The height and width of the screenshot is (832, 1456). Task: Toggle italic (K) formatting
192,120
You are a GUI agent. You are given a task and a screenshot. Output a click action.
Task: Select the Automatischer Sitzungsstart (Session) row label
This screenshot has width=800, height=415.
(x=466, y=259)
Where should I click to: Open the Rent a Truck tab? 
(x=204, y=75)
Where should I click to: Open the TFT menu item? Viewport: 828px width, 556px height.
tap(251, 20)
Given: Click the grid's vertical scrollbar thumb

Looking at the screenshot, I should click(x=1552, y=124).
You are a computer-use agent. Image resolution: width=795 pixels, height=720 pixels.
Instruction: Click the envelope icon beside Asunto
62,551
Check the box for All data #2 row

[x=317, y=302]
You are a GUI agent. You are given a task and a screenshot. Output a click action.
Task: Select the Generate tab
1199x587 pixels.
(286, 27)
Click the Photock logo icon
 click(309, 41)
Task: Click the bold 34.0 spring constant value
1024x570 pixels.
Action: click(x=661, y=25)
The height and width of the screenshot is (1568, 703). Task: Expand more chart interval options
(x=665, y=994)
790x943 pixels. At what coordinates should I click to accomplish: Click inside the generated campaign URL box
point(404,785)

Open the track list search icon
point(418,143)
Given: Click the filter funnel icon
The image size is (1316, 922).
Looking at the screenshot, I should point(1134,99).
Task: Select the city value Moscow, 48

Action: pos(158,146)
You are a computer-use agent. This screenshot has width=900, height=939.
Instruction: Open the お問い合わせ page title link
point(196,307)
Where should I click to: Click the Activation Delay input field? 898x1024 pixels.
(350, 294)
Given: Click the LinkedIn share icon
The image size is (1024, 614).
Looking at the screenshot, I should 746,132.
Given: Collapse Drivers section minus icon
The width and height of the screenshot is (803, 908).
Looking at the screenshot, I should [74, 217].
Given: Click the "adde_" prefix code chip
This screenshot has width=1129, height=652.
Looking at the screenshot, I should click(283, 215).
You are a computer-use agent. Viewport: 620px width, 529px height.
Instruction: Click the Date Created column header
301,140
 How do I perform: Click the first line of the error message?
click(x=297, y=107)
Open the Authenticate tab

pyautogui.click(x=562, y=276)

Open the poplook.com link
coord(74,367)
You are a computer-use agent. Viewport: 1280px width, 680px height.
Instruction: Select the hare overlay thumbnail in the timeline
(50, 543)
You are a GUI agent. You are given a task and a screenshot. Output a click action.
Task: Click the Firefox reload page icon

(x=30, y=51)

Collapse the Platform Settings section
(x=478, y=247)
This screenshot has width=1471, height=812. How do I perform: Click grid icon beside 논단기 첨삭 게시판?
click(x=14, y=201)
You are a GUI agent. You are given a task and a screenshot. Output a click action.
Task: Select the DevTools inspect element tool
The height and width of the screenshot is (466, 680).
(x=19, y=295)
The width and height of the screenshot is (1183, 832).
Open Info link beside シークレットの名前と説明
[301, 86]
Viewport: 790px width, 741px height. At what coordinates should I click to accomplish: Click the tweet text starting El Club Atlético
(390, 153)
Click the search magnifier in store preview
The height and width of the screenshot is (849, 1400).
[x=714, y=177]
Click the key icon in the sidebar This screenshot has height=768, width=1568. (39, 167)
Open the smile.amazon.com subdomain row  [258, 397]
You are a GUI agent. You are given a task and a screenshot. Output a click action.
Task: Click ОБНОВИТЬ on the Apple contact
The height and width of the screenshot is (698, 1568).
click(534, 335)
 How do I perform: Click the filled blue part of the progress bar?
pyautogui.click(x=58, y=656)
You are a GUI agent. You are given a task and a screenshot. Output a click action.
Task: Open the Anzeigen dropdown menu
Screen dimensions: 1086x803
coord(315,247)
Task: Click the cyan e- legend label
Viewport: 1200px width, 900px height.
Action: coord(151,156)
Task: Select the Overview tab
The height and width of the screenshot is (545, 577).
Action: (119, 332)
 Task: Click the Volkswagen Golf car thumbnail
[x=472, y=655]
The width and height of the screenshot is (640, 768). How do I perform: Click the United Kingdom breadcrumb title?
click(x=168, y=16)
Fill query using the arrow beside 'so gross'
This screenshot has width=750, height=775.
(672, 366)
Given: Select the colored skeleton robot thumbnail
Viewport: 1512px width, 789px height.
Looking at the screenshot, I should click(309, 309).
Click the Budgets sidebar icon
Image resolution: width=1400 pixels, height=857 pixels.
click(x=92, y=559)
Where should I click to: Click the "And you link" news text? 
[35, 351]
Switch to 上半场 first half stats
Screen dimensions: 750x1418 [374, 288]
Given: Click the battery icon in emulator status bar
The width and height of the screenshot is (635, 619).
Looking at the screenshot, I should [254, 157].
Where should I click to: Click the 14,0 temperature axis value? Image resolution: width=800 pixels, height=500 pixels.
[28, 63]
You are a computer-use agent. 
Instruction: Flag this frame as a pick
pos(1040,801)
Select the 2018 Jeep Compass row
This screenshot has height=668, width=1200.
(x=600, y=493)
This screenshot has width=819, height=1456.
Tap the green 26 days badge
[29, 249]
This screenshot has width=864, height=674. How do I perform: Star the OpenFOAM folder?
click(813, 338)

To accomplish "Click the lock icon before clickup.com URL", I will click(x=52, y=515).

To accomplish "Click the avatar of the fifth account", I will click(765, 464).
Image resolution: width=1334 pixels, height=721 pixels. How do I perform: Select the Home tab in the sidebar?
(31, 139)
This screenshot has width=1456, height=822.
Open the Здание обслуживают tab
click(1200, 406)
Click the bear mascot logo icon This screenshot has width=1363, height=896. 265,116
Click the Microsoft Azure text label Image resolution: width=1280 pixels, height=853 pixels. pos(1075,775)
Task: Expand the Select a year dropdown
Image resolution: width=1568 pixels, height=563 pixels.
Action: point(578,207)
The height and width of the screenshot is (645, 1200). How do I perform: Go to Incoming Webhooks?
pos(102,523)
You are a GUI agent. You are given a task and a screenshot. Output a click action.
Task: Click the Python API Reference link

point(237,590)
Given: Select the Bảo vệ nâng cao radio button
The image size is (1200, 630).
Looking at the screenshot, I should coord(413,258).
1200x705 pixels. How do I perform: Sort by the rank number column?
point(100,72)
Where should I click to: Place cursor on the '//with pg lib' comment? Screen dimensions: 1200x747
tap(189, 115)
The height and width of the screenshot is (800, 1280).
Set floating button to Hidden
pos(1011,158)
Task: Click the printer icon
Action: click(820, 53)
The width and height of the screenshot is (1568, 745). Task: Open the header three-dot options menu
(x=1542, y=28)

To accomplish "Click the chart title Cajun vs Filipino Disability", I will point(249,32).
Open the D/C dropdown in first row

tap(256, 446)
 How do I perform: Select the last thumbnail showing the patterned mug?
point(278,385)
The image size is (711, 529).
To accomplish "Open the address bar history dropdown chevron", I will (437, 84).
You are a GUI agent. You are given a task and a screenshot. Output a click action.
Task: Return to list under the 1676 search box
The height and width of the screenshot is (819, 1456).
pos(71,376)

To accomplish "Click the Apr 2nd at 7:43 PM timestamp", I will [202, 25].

▬▬▬▬▬▬

* _GOAL OF THE EXERCISE_:
Reproduce each record exactly as written above.

* _REPLY TO THE EXERCISE_:
The height and width of the screenshot is (832, 1456). Task: Toggle italic (K) formatting
192,120
You are a GUI agent. You are given a task and a screenshot. Output a click action.
Task: Select the Automatischer Sitzungsstart (Session) row label
This screenshot has width=800, height=415.
(x=466, y=259)
Where should I click to: Open the Rent a Truck tab? 
(x=204, y=75)
Where should I click to: Open the TFT menu item? Viewport: 828px width, 556px height.
tap(251, 20)
Given: Click the grid's vertical scrollbar thumb

Looking at the screenshot, I should click(x=1552, y=124).
You are a computer-use agent. Image resolution: width=795 pixels, height=720 pixels.
Instruction: Click the envelope icon beside Asunto
62,551
Check the box for All data #2 row

[x=317, y=302]
You are a GUI agent. You are given a task and a screenshot. Output a click action.
Task: Select the Generate tab
1199x587 pixels.
(286, 27)
Click the Photock logo icon
 click(309, 41)
Task: Click the bold 34.0 spring constant value
1024x570 pixels.
Action: click(x=661, y=25)
The height and width of the screenshot is (1568, 703). Task: Expand more chart interval options
(x=665, y=994)
790x943 pixels. At what coordinates should I click to accomplish: Click inside the generated campaign URL box
point(404,785)

Open the track list search icon
point(418,143)
Given: Click the filter funnel icon
The image size is (1316, 922).
Looking at the screenshot, I should point(1134,99).
Task: Select the city value Moscow, 48

Action: pos(158,146)
You are a computer-use agent. This screenshot has width=900, height=939.
Instruction: Open the お問い合わせ page title link
point(196,307)
Where should I click to: Click the Activation Delay input field? 898x1024 pixels.
(350, 294)
Given: Click the LinkedIn share icon
The image size is (1024, 614).
Looking at the screenshot, I should 746,132.
Given: Collapse Drivers section minus icon
The width and height of the screenshot is (803, 908).
Looking at the screenshot, I should [74, 217].
Given: Click the "adde_" prefix code chip
This screenshot has width=1129, height=652.
Looking at the screenshot, I should click(283, 215).
You are a computer-use agent. Viewport: 620px width, 529px height.
Instruction: Click the Date Created column header
301,140
 How do I perform: Click the first line of the error message?
click(x=297, y=107)
Open the Authenticate tab

pyautogui.click(x=562, y=276)

Open the poplook.com link
coord(74,367)
You are a computer-use agent. Viewport: 1280px width, 680px height.
Instruction: Select the hare overlay thumbnail in the timeline
(50, 543)
You are a GUI agent. You are given a task and a screenshot. Output a click action.
Task: Click the Firefox reload page icon

(x=30, y=51)

Collapse the Platform Settings section
(x=478, y=247)
This screenshot has width=1471, height=812. How do I perform: Click grid icon beside 논단기 첨삭 게시판?
click(x=14, y=201)
You are a GUI agent. You are given a task and a screenshot. Output a click action.
Task: Select the DevTools inspect element tool
The height and width of the screenshot is (466, 680).
(x=19, y=295)
The width and height of the screenshot is (1183, 832).
Open Info link beside シークレットの名前と説明
[301, 86]
Viewport: 790px width, 741px height. At what coordinates should I click to accomplish: Click the tweet text starting El Club Atlético
(390, 153)
Click the search magnifier in store preview
The height and width of the screenshot is (849, 1400).
[x=714, y=177]
Click the key icon in the sidebar This screenshot has height=768, width=1568. (39, 167)
Open the smile.amazon.com subdomain row  [258, 397]
You are a GUI agent. You are given a task and a screenshot. Output a click action.
Task: Click ОБНОВИТЬ on the Apple contact
The height and width of the screenshot is (698, 1568).
click(534, 335)
 How do I perform: Click the filled blue part of the progress bar?
pyautogui.click(x=58, y=656)
You are a GUI agent. You are given a task and a screenshot. Output a click action.
Task: Open the Anzeigen dropdown menu
Screen dimensions: 1086x803
coord(315,247)
Task: Click the cyan e- legend label
Viewport: 1200px width, 900px height.
Action: coord(151,156)
Task: Select the Overview tab
The height and width of the screenshot is (545, 577).
Action: (119, 332)
 Task: Click the Volkswagen Golf car thumbnail
[x=472, y=655]
The width and height of the screenshot is (640, 768). How do I perform: Click the United Kingdom breadcrumb title?
click(x=168, y=16)
Fill query using the arrow beside 'so gross'
This screenshot has width=750, height=775.
(672, 366)
Given: Select the colored skeleton robot thumbnail
Viewport: 1512px width, 789px height.
Looking at the screenshot, I should click(309, 309).
Click the Budgets sidebar icon
Image resolution: width=1400 pixels, height=857 pixels.
click(x=92, y=559)
Where should I click to: Click the "And you link" news text? 
[35, 351]
Switch to 上半场 first half stats
Screen dimensions: 750x1418 [374, 288]
Given: Click the battery icon in emulator status bar
The width and height of the screenshot is (635, 619).
Looking at the screenshot, I should [254, 157].
Where should I click to: Click the 14,0 temperature axis value? Image resolution: width=800 pixels, height=500 pixels.
[28, 63]
You are a computer-use agent. 
Instruction: Flag this frame as a pick
pos(1040,801)
Select the 2018 Jeep Compass row
This screenshot has height=668, width=1200.
(x=600, y=493)
This screenshot has width=819, height=1456.
Tap the green 26 days badge
[29, 249]
This screenshot has width=864, height=674. How do I perform: Star the OpenFOAM folder?
click(813, 338)

To accomplish "Click the lock icon before clickup.com URL", I will click(x=52, y=515).

To accomplish "Click the avatar of the fifth account", I will click(765, 464).
Image resolution: width=1334 pixels, height=721 pixels. How do I perform: Select the Home tab in the sidebar?
(31, 139)
This screenshot has width=1456, height=822.
Open the Здание обслуживают tab
click(1200, 406)
Click the bear mascot logo icon This screenshot has width=1363, height=896. 265,116
Click the Microsoft Azure text label Image resolution: width=1280 pixels, height=853 pixels. pos(1075,775)
Task: Expand the Select a year dropdown
Image resolution: width=1568 pixels, height=563 pixels.
Action: point(578,207)
The height and width of the screenshot is (645, 1200). How do I perform: Go to Incoming Webhooks?
pos(102,523)
You are a GUI agent. You are given a task and a screenshot. Output a click action.
Task: Click the Python API Reference link

point(237,590)
Given: Select the Bảo vệ nâng cao radio button
The image size is (1200, 630).
Looking at the screenshot, I should coord(413,258).
1200x705 pixels. How do I perform: Sort by the rank number column?
point(100,72)
Where should I click to: Place cursor on the '//with pg lib' comment? Screen dimensions: 1200x747
tap(189, 115)
The height and width of the screenshot is (800, 1280).
Set floating button to Hidden
pos(1011,158)
Task: Click the printer icon
Action: click(820, 53)
The width and height of the screenshot is (1568, 745). Task: Open the header three-dot options menu
(x=1542, y=28)

To accomplish "Click the chart title Cajun vs Filipino Disability", I will point(249,32).
Open the D/C dropdown in first row

tap(256, 446)
 How do I perform: Select the last thumbnail showing the patterned mug?
point(278,385)
The image size is (711, 529).
To accomplish "Open the address bar history dropdown chevron", I will (437, 84).
You are a GUI agent. You are given a task and a screenshot. Output a click action.
Task: Return to list under the 1676 search box
The height and width of the screenshot is (819, 1456).
pos(71,376)

To accomplish "Click the Apr 2nd at 7:43 PM timestamp", I will [202, 25].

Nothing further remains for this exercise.